L’est de la République démocratique du Congo (RDC) est le théâtre d’une nouvelle bataille, cette fois sur le front diplomatique et judiciaire. Sous l’impulsion de Kinshasa, la communauté internationale renforce la pression sur les auteurs de crimes de guerre. Des enquêtes lancées par l’ONU, la Cour pénale internationale (CPI) et une procédure historique en Tanzanie constituent des avancées décisives. Mais la question demeure : ces démarches suffiront-elles à rétablir justice et paix sur le terrain ?
Une stratégie judiciaire à l’échelle africaine et internationale
La RDC a engagé une offensive judiciaire sur plusieurs fronts, obtenant des résultats significatifs. En Tanzanie, la Cour africaine des droits de l’homme et des peuples (CADHP) a validé la plainte de Kinshasa contre le Rwanda pour son soutien présumé au M23. Cette décision du 26 juin 2025, qualifiée de « première victoire », permet à la Cour d’Arusha d’examiner le fond de l’affaire, une démarche inédite sur le continent.

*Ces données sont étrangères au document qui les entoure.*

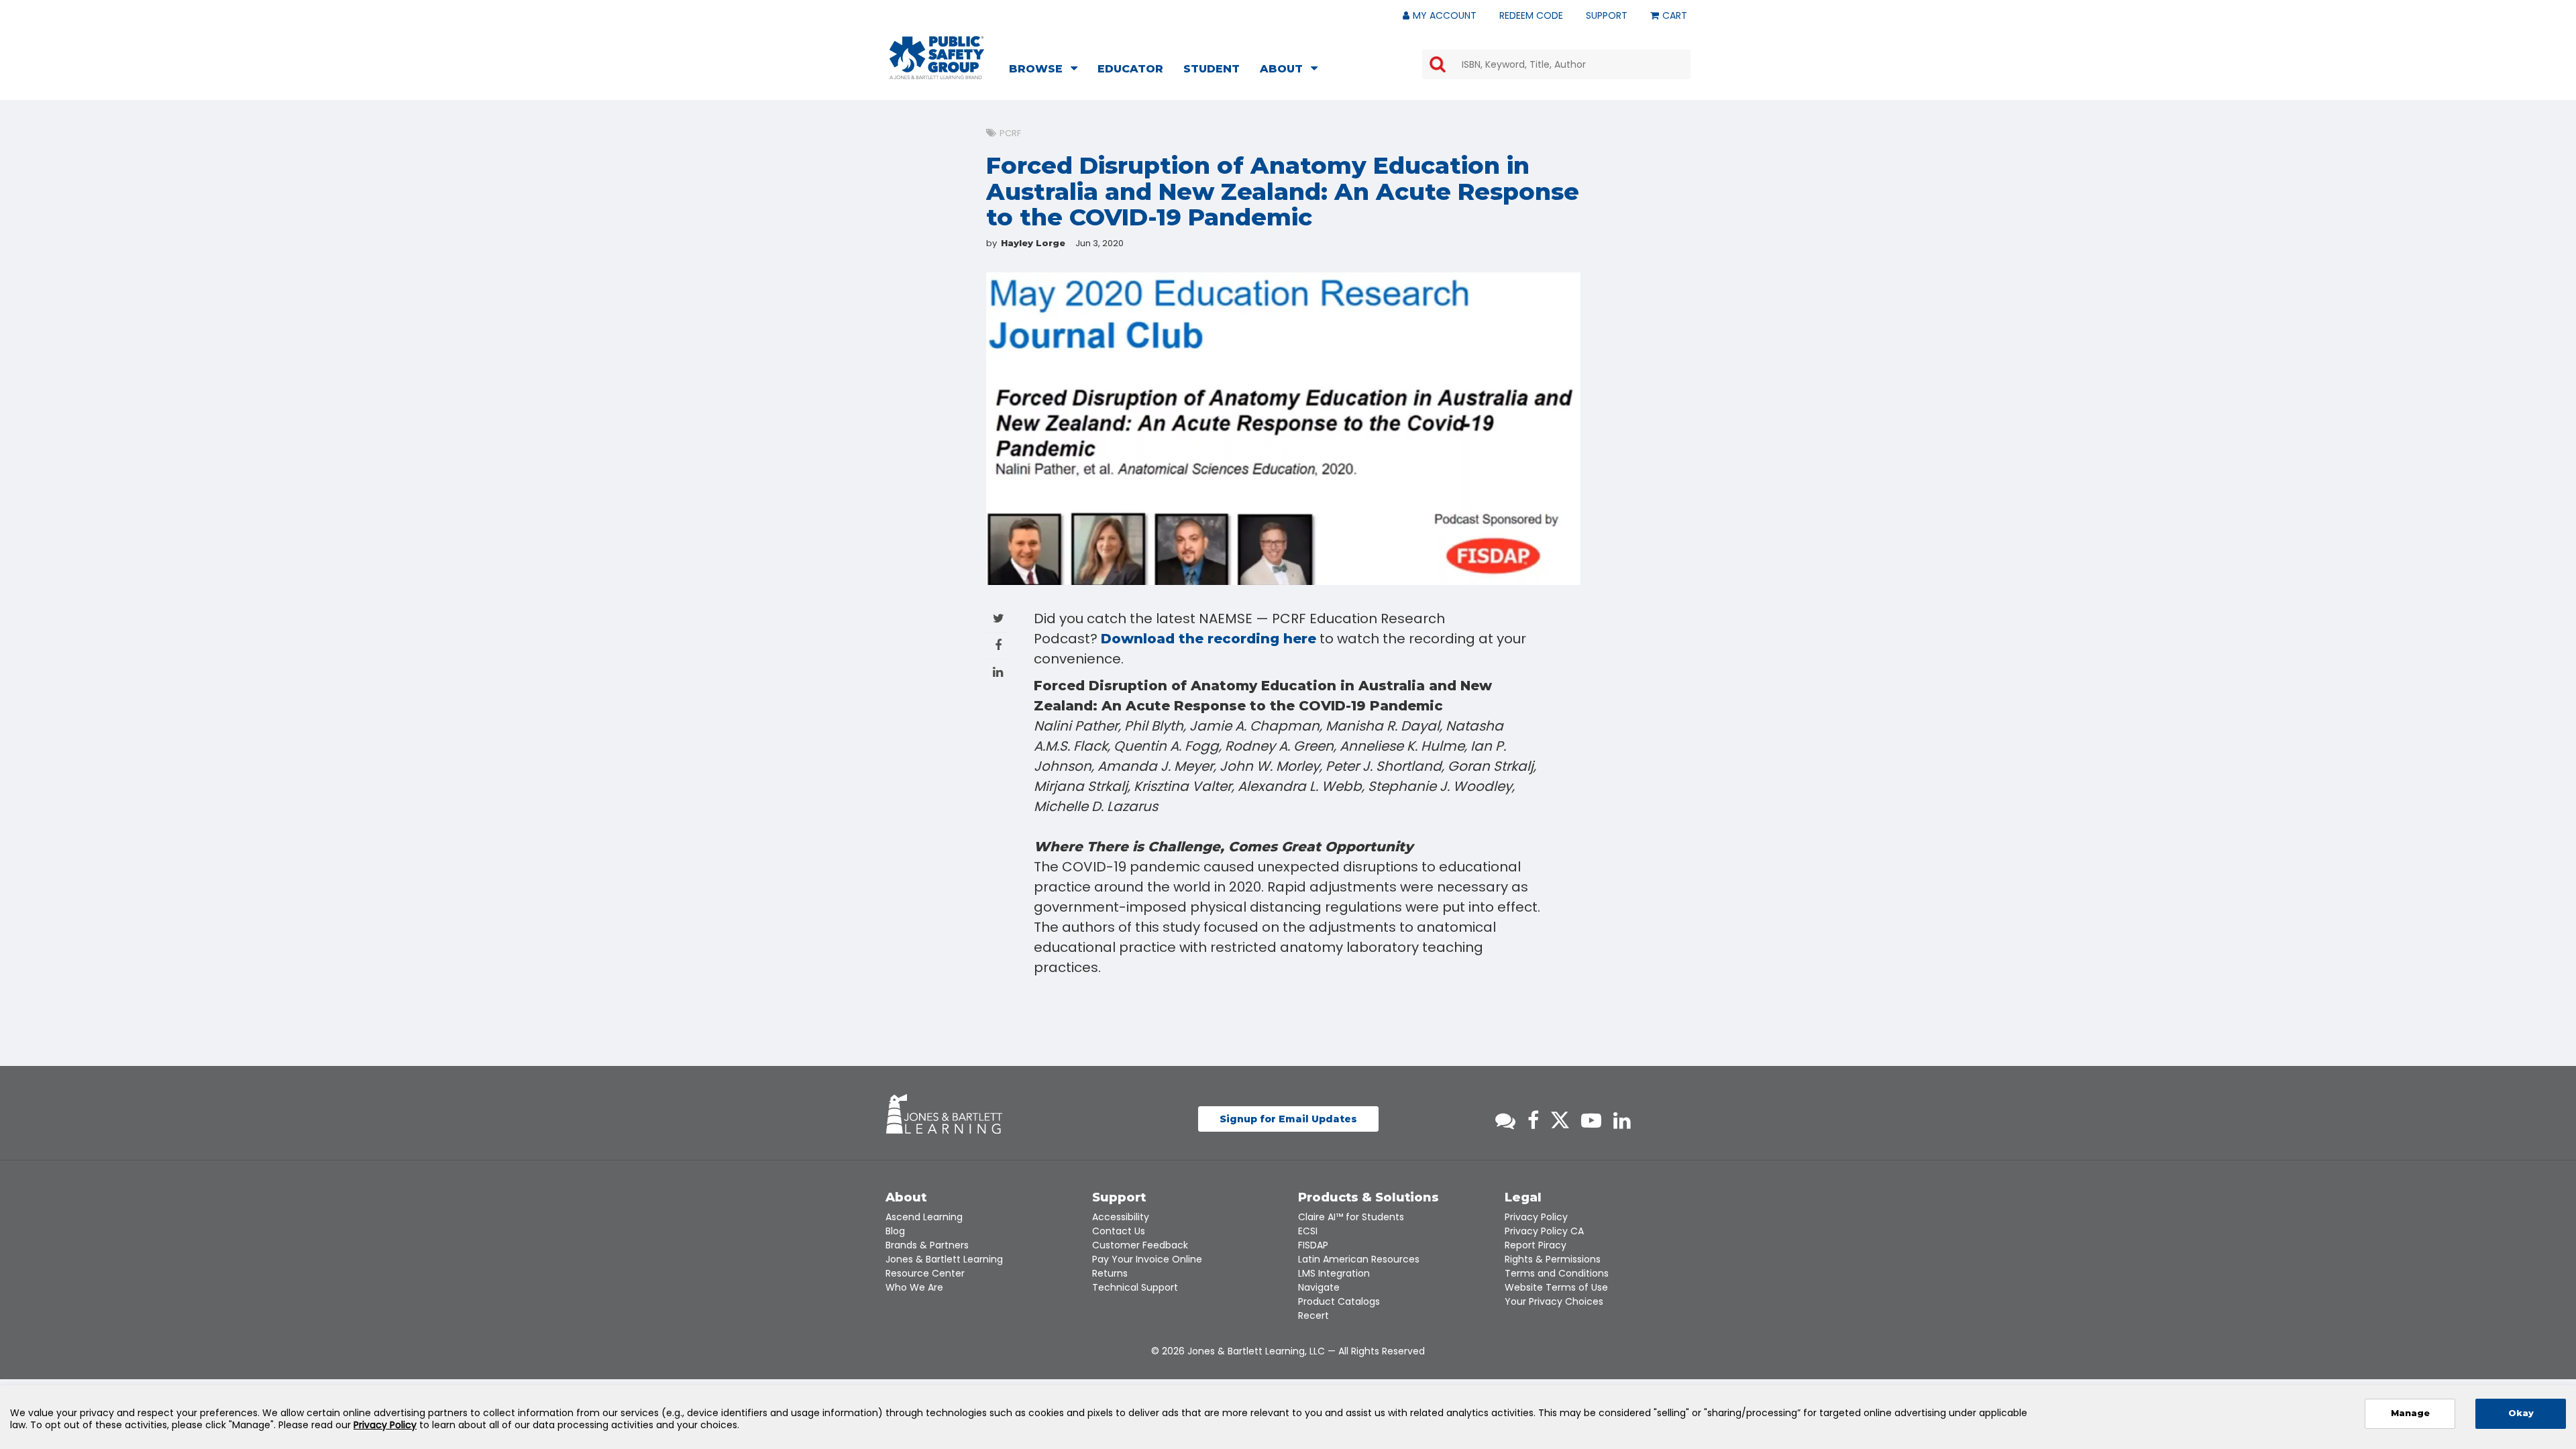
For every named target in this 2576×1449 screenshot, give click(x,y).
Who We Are (914, 1287)
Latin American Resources (1358, 1259)
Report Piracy (1535, 1245)
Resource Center (925, 1273)
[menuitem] (1047, 70)
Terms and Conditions (1557, 1273)
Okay (2521, 1413)
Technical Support (1135, 1287)
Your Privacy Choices (1554, 1301)
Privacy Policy (1536, 1217)
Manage (2410, 1413)
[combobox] (1556, 64)
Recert (1313, 1315)
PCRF (1010, 133)
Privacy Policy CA (1544, 1231)
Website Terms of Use (1556, 1287)
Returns (1110, 1273)
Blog (895, 1231)
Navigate (1319, 1287)
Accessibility (1120, 1217)
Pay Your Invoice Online (1147, 1259)
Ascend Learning (924, 1217)
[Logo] (937, 57)
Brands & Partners (927, 1245)
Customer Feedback (1140, 1245)
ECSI (1308, 1231)
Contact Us (1118, 1231)
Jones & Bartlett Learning (944, 1259)
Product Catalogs (1339, 1301)
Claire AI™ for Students (1351, 1217)
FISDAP (1313, 1245)
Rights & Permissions (1553, 1259)
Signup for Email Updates (1288, 1119)
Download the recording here (1208, 639)
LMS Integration (1334, 1273)
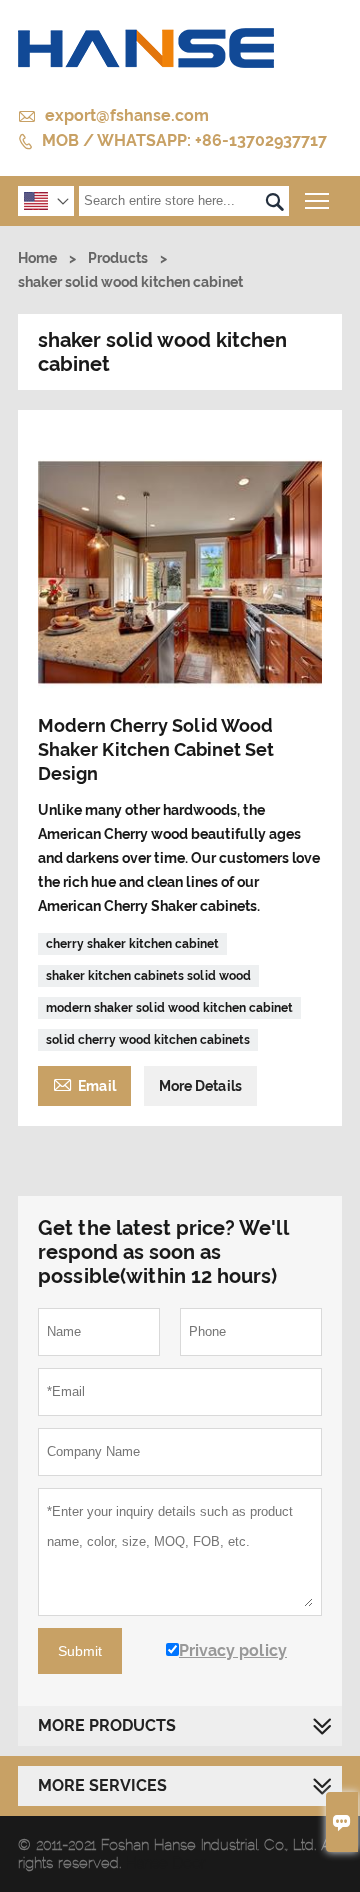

Parallèlement, la justice internationale est passée à l’action. Le 7 février 2025, le Conseil des droits de l’homme de l’ONU à Genève a lancé une mission d’établissement des faits pour collecter des preuves sur les violations des droits humains dans l’Est du pays. Quelques semaines plus tard, le procureur de la CPI, Karim A.A. Khan, s’est rendu à Kinshasa pour rencontrer le président et les victimes, martelant : « Les alliés des groupes armés n’ont pas de chèque en blanc pour commettre des crimes. »
Le dossier s’alourdit avec les rapports d’experts
Ces démarches judiciaires s’appuient sur des preuves accablantes. Un rapport d’experts de l’ONU, publié en juillet 2025, accuse directement l’armée rwandaise (RDF) de diriger les opérations militaires du M23. Bien que Kigali continue de nier, cette conclusion met les efforts diplomatiques, comme l’accord de Washington, sous forte pression et renforce la crédibilité de la position de la RDC.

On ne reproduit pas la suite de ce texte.